Los fusiles de madera
Rusia invade Ucrania y desencadena una guerra que siempre termina golpeando sobre todo a los más frágiles
Rusia ha invadido Ucrania. Y las cosas empiezan a cambiar: ahora hay ciudades silenciosas, inmensos atascos en las carreteras que se dirigen a Occidente, largas colas en los bancos y en los supermercados y en los centros donde se dona sangre, acciones militares, prisioneros, muertos, y el miedo que lo va atravesando todo. Vladímir Putin ha utilizado...
Rusia ha invadido Ucrania. Y las cosas empiezan a cambiar: ahora hay ciudades silenciosas, inmensos atascos en las carreteras que se dirigen a Occidente, largas colas en los bancos y en los supermercados y en los centros donde se dona sangre, acciones militares, prisioneros, muertos, y el miedo que lo va atravesando todo. Vladímir Putin ha utilizado algunas grandes palabras para justificar lo injustificable, y esconde su ignominia detrás de una vaga acusación de genocidio dirigida a Kiev y levanta una proclama que tiene mucho de fantasía y todavía más de propaganda: dice que quiere desnazificar al país vecino. El primer paso que dio fue reconocer la independencia de las autoproclamadas “repúblicas populares” de Donetsk y Lugansk, las dos regiones del Donbás donde lleva librándose desde 2014 una guerra intermitente entre los prorrusos y las fuerzas de Ucrania que ya ha producido 14.000 muertos. Y no tardó mucho en recurrir a la fuerza, autorizando una operación militar. Los tanques rusos avanzan por el país con todo su poderío y, para que se hagan cargo de la descomunal diferencia de recursos, cuando acaben con la resistencia de las frágiles Fuerzas Armadas de Ucrania, ya solo tendrán delante a un puñado de voluntarios con fusiles de madera. Ya conocen la imagen, estuvieron entrenándose.
Es la hora de los grandes análisis geopolíticos y de las firmes declaraciones de condena contra esta refinada iniciativa que el Kremlin llevaba rumiando desde hacía tiempo.

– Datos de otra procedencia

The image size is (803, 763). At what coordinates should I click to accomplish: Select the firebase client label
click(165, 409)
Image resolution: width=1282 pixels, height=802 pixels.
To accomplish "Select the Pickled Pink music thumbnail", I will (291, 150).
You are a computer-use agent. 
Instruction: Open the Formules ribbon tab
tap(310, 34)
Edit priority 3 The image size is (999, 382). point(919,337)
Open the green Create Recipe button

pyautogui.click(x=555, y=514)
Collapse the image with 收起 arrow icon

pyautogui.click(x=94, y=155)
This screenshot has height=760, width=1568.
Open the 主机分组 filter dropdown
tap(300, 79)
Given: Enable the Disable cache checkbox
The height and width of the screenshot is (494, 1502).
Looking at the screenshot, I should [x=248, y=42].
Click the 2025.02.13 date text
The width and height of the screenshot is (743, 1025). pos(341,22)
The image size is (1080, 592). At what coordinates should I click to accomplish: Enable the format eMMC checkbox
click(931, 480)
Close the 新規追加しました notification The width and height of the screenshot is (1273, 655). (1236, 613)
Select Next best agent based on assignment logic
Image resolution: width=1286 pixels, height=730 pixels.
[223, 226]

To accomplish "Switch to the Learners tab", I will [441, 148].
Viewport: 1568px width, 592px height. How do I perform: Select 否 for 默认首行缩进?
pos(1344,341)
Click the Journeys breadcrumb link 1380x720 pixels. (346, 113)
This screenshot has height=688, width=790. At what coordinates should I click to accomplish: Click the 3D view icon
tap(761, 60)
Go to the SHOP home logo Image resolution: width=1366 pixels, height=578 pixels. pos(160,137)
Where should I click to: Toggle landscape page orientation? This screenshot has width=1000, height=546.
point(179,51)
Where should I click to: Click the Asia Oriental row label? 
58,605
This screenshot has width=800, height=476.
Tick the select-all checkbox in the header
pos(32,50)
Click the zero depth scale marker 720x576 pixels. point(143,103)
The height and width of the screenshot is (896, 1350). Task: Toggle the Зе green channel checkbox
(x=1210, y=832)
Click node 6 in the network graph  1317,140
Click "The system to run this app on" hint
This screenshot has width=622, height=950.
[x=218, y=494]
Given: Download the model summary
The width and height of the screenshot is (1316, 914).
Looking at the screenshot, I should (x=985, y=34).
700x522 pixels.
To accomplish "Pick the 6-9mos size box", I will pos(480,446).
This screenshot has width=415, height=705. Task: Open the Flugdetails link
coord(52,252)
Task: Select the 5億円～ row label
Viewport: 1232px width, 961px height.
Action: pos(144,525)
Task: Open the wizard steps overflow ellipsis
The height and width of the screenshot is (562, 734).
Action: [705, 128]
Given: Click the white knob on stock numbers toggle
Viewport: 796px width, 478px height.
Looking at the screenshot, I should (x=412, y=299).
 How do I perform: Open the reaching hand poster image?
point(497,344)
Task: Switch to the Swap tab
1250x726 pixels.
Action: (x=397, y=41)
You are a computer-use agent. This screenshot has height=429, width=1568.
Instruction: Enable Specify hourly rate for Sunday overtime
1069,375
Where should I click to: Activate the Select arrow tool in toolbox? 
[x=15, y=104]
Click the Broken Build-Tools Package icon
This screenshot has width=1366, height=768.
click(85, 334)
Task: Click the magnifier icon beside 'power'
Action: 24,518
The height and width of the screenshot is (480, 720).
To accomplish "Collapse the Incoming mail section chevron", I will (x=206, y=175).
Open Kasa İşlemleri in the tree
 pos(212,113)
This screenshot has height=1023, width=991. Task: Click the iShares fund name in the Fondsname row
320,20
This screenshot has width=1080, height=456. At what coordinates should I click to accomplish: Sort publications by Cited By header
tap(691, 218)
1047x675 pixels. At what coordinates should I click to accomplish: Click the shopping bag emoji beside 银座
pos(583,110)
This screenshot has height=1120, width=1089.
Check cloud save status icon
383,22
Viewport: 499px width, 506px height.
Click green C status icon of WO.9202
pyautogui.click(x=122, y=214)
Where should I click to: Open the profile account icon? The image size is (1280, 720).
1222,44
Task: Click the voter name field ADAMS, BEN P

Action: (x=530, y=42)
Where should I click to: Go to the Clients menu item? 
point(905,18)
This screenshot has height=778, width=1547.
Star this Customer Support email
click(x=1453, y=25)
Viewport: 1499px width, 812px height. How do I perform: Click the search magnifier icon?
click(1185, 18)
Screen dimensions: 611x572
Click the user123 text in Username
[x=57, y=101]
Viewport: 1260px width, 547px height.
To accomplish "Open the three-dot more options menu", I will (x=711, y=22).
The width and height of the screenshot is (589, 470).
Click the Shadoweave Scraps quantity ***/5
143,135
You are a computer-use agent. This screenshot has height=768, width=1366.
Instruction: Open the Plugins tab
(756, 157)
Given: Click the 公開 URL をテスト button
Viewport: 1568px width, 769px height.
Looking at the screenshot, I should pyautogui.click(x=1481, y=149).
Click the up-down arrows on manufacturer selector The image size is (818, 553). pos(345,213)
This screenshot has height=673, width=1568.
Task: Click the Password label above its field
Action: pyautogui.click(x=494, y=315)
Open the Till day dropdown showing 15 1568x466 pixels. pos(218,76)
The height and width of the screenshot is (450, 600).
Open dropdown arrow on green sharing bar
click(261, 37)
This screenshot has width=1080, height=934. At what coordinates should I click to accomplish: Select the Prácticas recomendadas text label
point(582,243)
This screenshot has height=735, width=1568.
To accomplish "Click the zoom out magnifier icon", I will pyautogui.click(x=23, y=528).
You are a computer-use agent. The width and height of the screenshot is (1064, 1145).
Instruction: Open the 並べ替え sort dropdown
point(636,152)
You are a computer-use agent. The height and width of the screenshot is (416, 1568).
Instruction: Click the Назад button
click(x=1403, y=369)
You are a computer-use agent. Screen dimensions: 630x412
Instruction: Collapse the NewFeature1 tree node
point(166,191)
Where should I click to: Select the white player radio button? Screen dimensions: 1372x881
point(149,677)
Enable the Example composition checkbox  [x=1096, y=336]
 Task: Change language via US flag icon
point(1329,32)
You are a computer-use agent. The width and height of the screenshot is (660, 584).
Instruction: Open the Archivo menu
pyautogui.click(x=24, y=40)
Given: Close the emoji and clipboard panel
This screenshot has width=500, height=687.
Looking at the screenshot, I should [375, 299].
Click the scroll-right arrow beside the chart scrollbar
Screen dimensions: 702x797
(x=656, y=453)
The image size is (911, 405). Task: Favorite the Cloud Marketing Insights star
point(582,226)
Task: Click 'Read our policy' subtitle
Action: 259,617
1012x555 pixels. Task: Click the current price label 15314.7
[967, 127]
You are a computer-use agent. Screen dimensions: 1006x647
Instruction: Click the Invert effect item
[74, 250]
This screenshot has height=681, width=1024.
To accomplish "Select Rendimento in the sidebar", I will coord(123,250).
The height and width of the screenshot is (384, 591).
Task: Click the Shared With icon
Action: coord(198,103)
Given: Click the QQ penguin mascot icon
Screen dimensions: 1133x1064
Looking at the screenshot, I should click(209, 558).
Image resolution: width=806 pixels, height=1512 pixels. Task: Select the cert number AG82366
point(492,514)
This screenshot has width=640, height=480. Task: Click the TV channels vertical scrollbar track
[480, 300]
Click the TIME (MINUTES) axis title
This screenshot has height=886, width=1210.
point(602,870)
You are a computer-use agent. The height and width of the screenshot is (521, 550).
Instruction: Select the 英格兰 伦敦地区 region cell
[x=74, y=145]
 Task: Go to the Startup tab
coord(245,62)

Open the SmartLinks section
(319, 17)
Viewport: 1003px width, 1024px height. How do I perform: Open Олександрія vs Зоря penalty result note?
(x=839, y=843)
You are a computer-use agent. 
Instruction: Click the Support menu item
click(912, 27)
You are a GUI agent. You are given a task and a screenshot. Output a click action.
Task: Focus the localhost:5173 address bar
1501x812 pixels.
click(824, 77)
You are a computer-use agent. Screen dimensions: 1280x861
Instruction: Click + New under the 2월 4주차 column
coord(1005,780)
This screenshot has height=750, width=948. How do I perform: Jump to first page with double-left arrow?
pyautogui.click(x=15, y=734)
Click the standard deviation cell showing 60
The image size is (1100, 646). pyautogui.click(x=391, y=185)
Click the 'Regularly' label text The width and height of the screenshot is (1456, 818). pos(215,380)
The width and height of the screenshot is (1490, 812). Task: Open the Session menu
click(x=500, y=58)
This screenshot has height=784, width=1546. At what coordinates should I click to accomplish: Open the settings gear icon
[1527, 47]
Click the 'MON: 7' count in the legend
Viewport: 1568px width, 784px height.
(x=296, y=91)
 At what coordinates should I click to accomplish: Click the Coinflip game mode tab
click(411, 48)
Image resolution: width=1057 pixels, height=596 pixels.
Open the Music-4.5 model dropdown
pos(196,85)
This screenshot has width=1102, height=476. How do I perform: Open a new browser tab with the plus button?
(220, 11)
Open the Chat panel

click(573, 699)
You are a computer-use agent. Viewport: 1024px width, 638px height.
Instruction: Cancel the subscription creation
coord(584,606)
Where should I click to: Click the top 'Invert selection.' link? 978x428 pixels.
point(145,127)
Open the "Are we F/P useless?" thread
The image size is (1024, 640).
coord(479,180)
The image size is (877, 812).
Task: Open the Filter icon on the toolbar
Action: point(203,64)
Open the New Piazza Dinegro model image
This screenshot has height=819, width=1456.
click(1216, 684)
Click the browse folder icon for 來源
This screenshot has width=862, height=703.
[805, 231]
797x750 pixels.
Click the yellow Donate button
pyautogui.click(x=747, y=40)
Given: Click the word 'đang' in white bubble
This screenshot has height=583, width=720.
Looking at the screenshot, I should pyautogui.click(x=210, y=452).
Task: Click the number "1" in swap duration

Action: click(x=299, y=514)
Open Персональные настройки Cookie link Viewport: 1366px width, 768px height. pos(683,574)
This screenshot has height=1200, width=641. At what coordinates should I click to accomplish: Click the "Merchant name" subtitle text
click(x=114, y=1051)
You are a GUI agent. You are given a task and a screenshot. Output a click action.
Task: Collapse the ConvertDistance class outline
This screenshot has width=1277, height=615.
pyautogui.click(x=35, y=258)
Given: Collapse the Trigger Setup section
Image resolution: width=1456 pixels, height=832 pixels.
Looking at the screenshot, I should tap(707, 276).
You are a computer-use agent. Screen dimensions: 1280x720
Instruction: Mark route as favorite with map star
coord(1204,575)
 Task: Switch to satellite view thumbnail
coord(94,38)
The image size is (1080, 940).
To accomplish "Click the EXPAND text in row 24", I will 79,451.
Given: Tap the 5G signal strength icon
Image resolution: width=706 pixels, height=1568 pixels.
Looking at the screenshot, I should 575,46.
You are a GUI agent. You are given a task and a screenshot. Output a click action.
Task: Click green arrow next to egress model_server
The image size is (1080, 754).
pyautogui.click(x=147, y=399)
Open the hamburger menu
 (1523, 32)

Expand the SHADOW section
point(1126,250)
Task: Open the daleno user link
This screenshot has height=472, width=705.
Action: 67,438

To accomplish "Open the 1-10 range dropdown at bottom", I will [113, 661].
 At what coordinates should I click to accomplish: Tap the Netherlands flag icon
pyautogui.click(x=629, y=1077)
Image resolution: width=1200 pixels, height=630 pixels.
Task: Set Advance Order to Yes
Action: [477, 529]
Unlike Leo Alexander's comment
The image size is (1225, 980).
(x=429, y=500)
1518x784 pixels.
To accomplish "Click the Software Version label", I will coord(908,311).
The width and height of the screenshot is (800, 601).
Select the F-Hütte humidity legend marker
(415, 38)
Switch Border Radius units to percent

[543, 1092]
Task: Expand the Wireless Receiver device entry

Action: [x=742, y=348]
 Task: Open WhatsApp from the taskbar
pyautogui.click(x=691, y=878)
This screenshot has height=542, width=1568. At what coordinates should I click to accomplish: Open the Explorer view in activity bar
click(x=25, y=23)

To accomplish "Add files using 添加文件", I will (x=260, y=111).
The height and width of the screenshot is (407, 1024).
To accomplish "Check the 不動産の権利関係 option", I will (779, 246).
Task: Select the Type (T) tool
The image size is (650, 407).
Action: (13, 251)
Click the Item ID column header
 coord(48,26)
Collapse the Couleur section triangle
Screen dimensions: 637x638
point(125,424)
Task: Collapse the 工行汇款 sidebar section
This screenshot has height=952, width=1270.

Occidente ha respondido con una batería de sanciones y las televisiones y los medios recogen los testimonios de algunas personas que, de pronto, se han visto desbordadas por los acontecimientos. Lo que resulta más difícil es iluminar lo que está ocurriendo en aquellos lugares donde los proyectiles impactan de verdad y donde hay víctimas y donde los combatientes están peleando y jugándose la vida. Es ahí donde la guerra termina por destruir hasta el menor amago de humanidad. Al final lo único que cuenta es sobrevivir.
En 1938, Marguerite Yourcenar escribió El tiro de gracia, una breve novela que se sumerge en un remoto rincón de Europa donde se libran brutales combates poco después de la Revolución rusa. La historia se desarrolla en Curlandia, y el foco está puesto en tres amigos que se han apuntado a la lucha antibolchevique. El protagonista es un tipo descreído, cínico, pasado de rosca, un aventurero que reconoce que a menudo experimenta “una especie de incapacidad para comprometerse a fondo con el odio”.
Lo que muestra Yourcenar, que se inspiró en una historia real, es que las razones ideológicas y las buenas intenciones terminan difuminándose cuando el horror de la guerra hace acto de presencia. Es entonces cuando empiezan a gobernar otras fuerzas mucho más poderosas que operan en el corazón humano, buenas y malas. Decía Yourcenar que sus personajes habitaban un “cierto estado de desesperación permanente sin el cual sus actos y gestos no tenían explicación”. Nada se sabe, ciertamente, de los que ya están padeciendo en Ucrania la invasión de Putin en carne propia. Lo que sí es seguro es que la brutalidad de una guerra siempre cae sobre los que solo tienen, para defenderse, fusiles de madera.